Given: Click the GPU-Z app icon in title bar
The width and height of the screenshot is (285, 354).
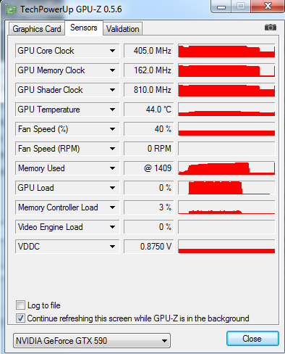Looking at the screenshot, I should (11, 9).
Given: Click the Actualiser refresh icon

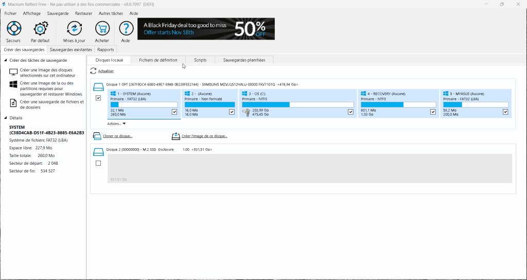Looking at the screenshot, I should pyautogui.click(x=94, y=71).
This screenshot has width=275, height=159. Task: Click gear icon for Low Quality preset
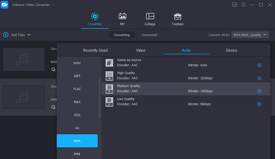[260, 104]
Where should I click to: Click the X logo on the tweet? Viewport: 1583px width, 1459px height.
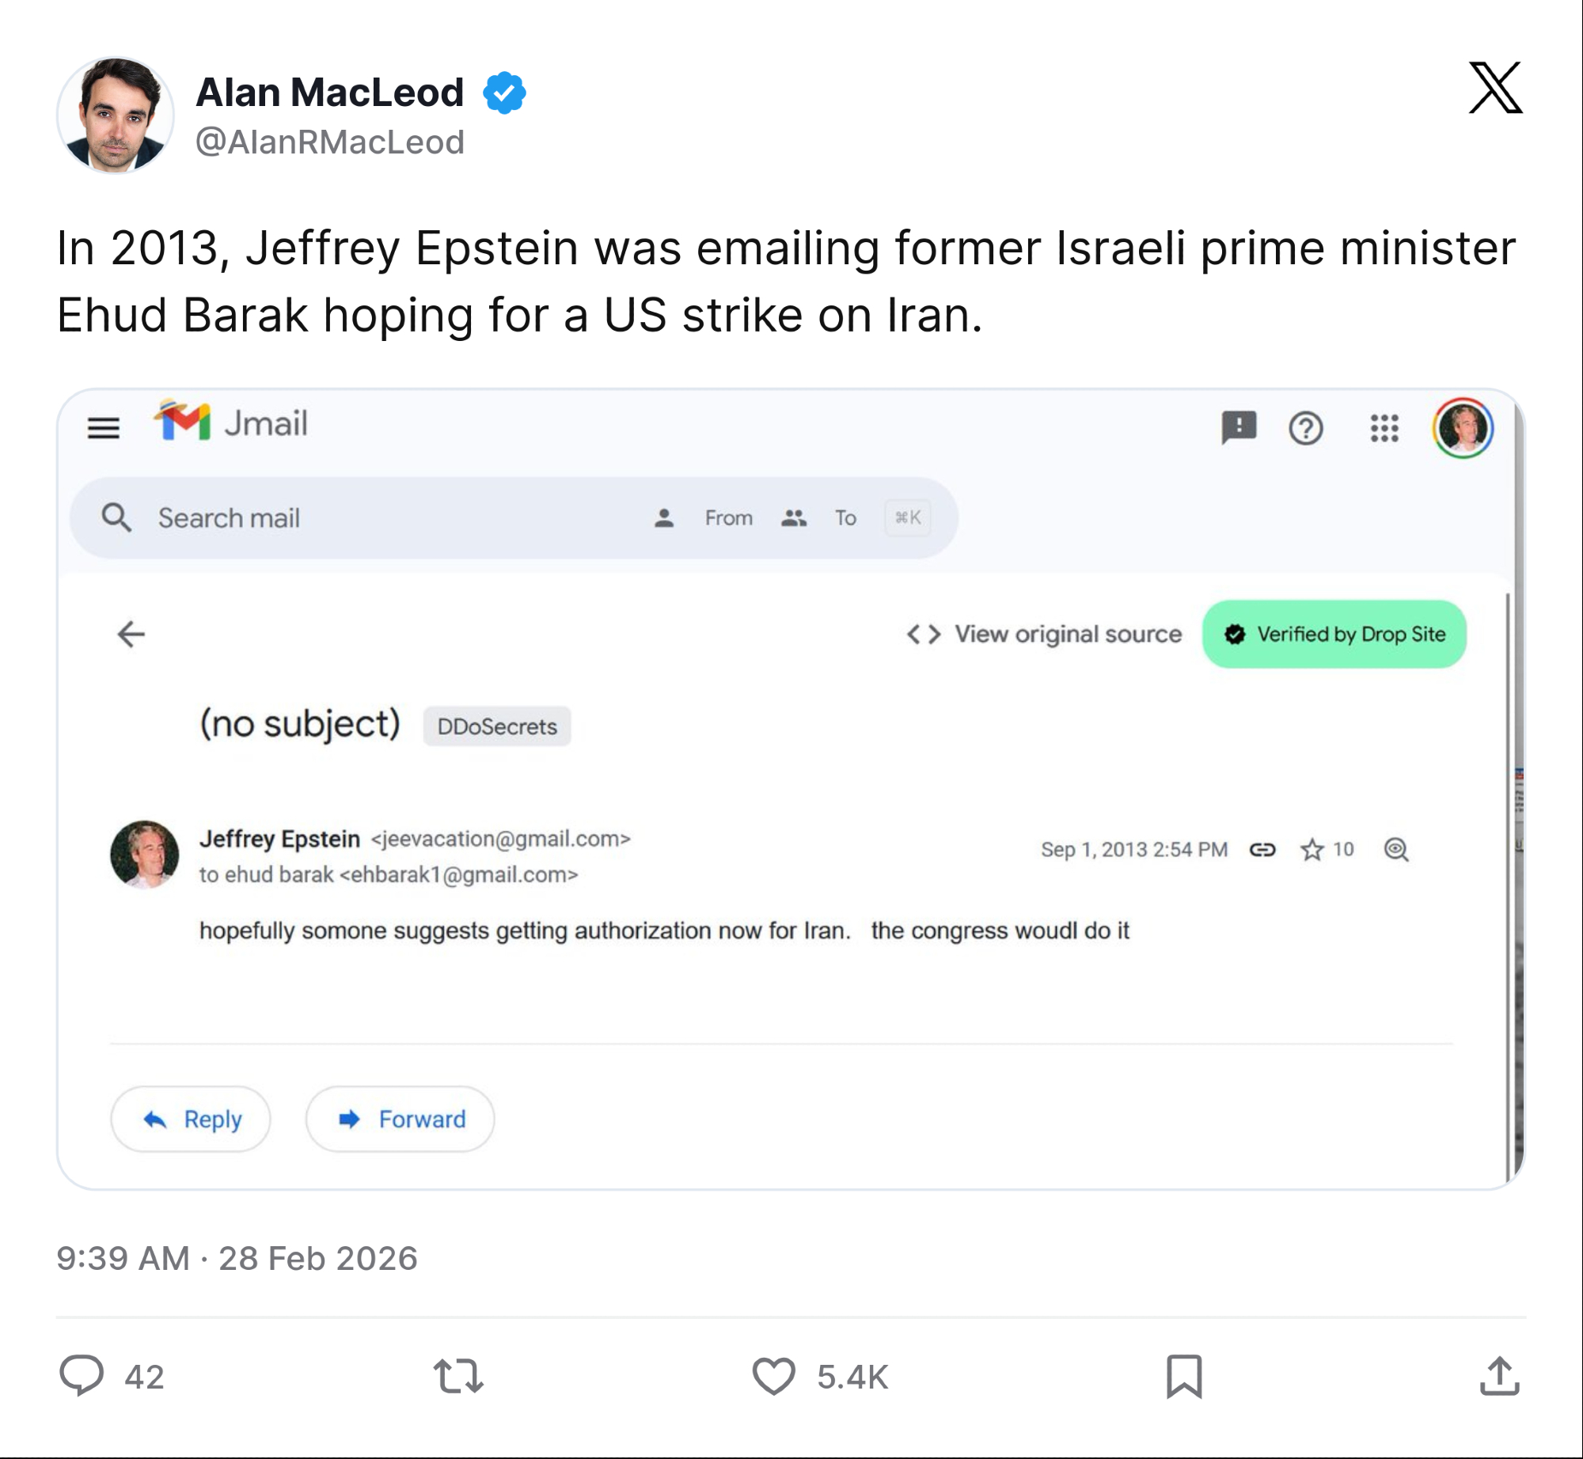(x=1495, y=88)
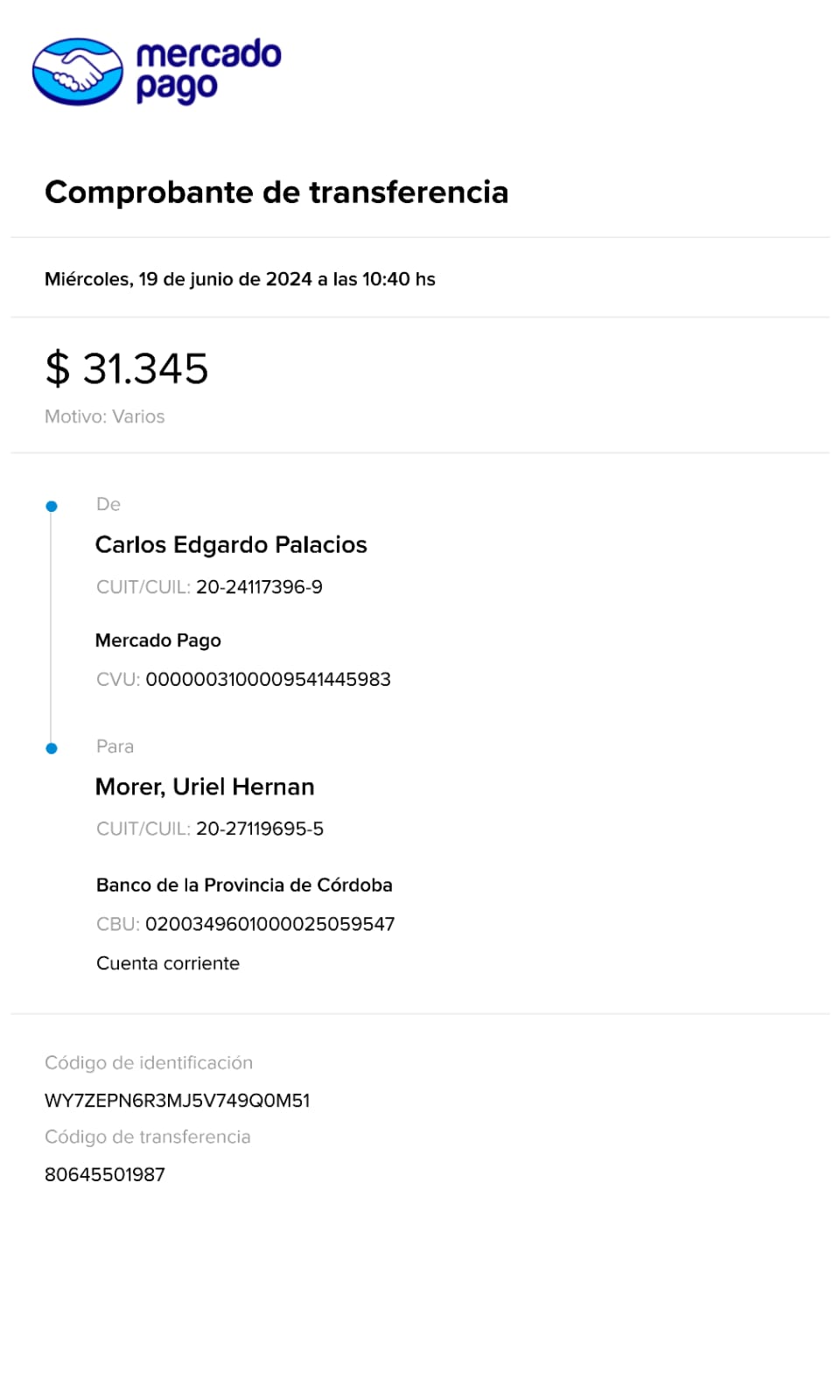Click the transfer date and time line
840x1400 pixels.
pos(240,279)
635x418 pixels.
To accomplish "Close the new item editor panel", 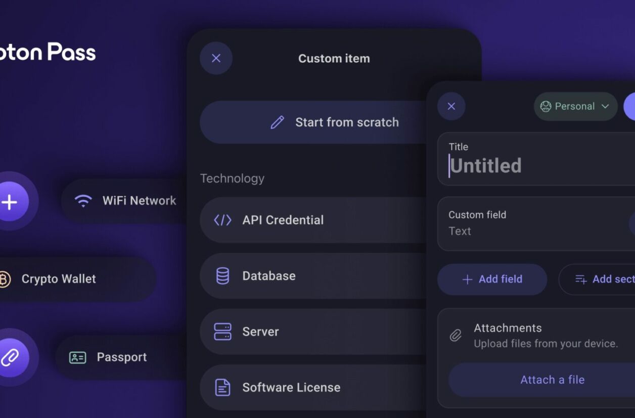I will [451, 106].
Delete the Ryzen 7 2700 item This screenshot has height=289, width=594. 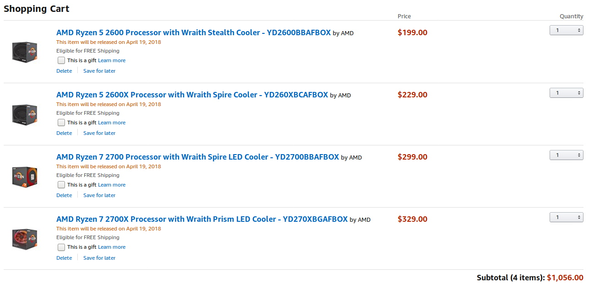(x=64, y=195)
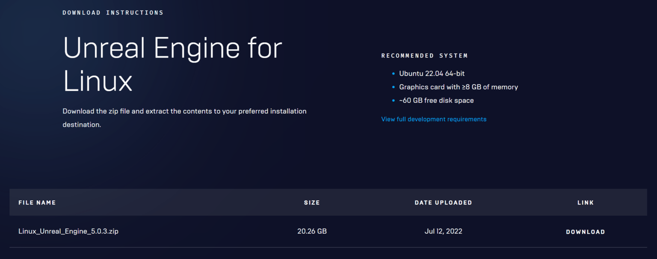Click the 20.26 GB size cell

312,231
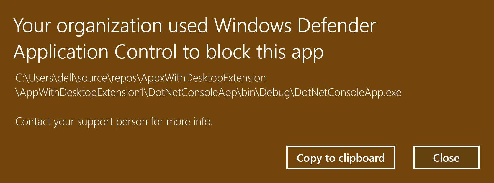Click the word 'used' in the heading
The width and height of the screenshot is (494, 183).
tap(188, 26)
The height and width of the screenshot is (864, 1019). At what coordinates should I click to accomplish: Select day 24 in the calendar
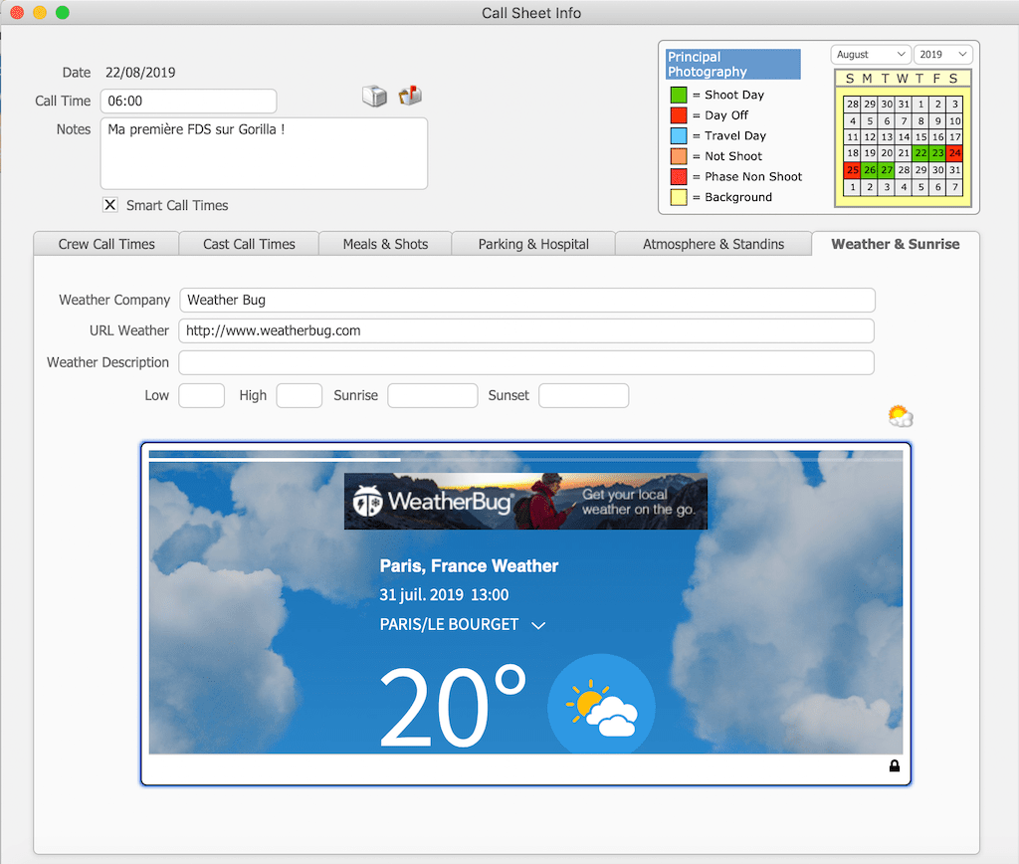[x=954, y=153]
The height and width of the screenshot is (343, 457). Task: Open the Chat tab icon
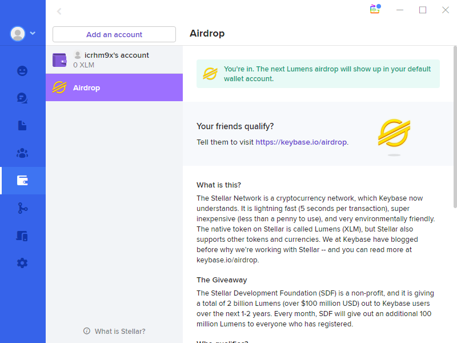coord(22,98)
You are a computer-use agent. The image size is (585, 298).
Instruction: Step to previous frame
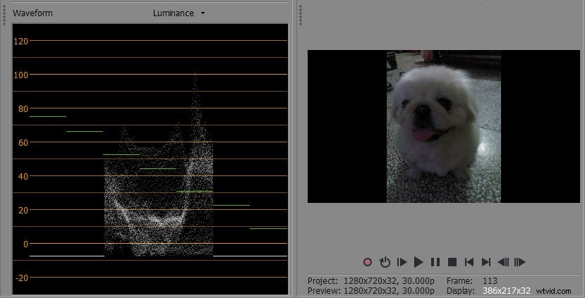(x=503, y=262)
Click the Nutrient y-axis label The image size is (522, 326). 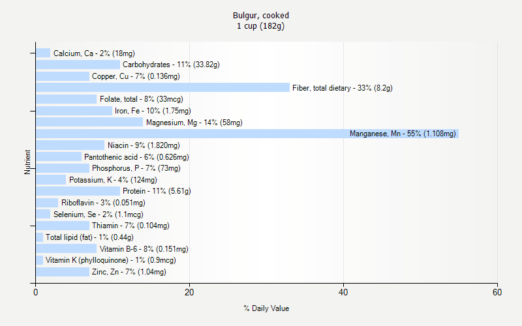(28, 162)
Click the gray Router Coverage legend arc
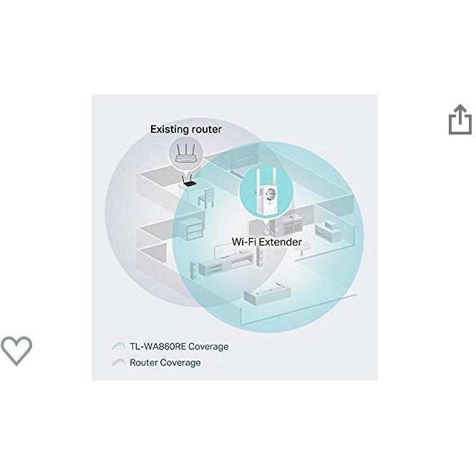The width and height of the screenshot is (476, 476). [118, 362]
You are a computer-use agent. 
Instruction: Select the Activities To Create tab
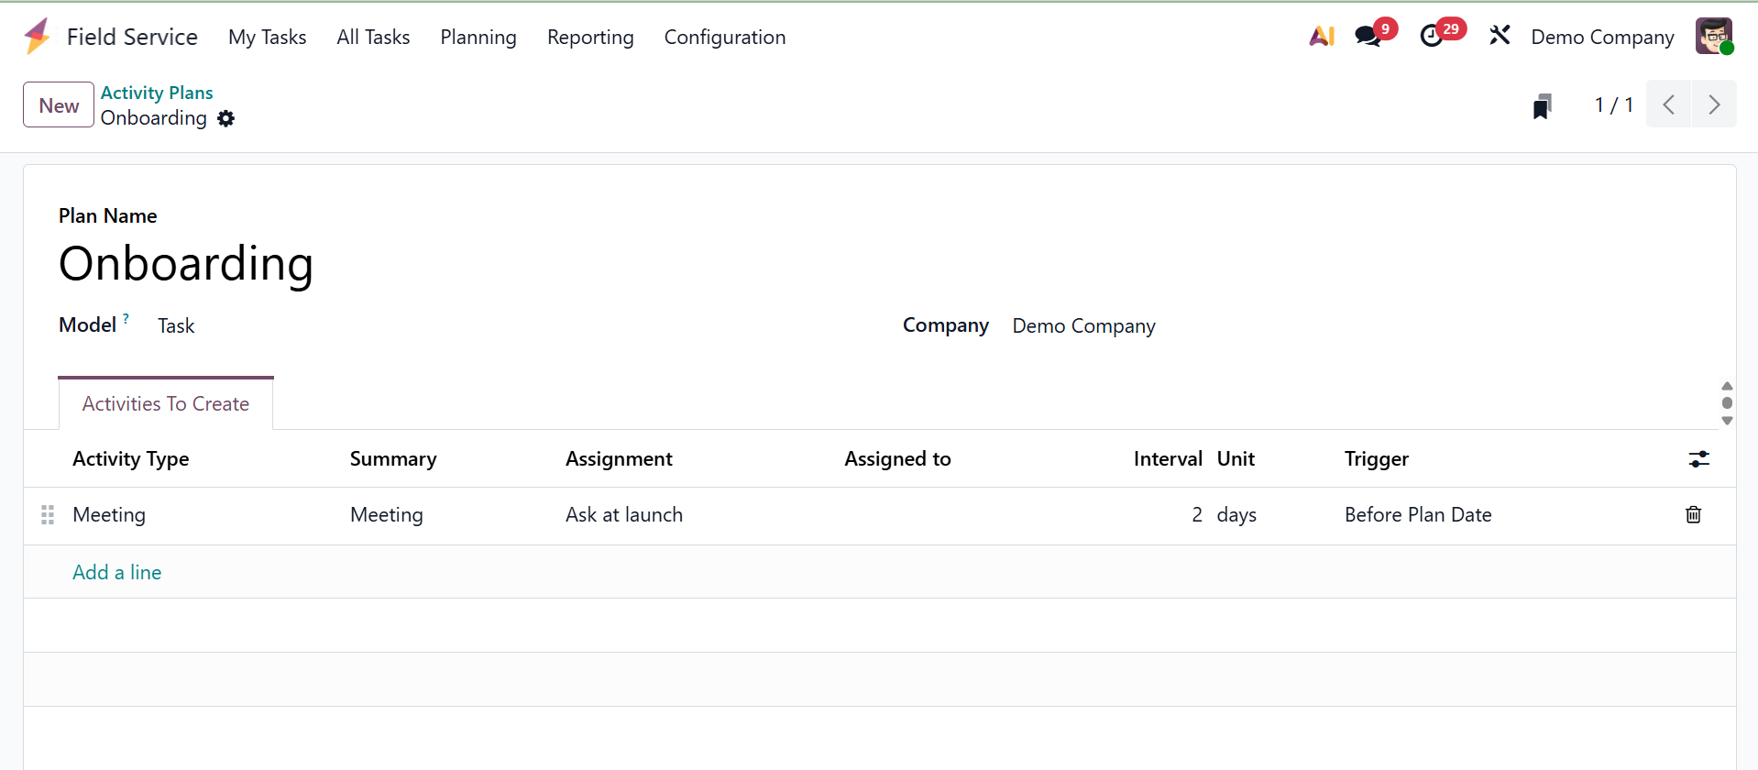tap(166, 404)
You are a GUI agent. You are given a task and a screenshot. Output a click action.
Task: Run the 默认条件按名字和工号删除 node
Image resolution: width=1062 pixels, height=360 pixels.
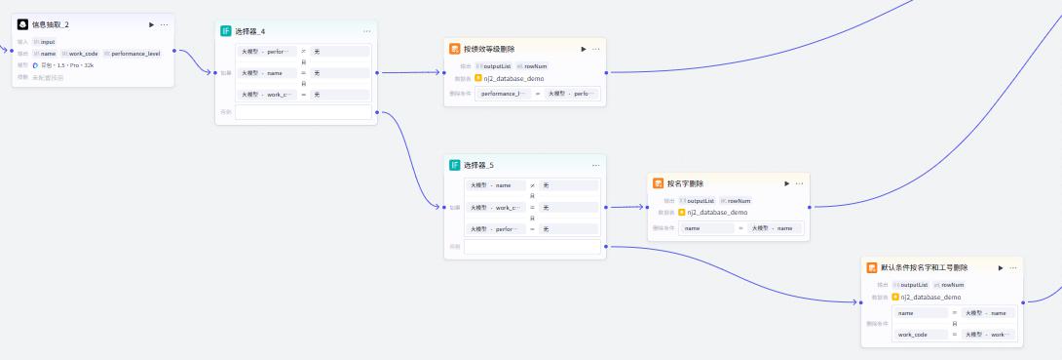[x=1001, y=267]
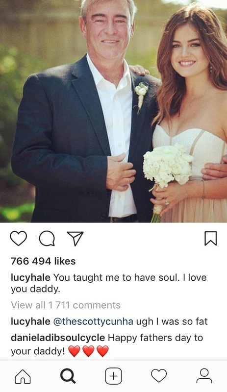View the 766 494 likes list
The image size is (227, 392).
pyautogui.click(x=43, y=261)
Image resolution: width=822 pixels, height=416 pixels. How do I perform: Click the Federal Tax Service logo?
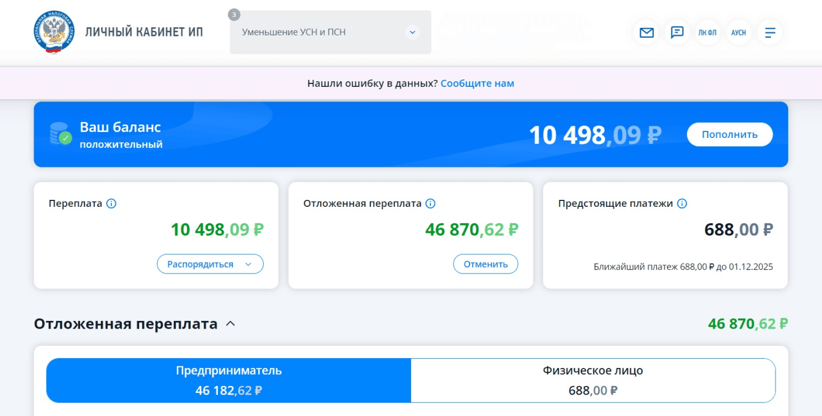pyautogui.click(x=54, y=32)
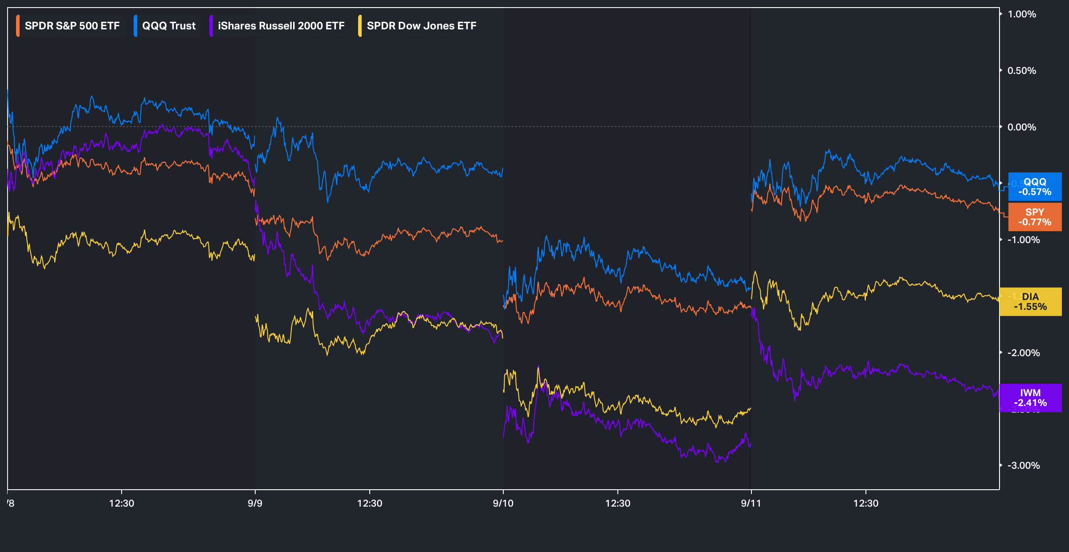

Activity:
Across the material, report every line that has the word "computer".

Answer section:
You are a computer-use agent. The image size is (585, 298).
You are a computer-use agent. 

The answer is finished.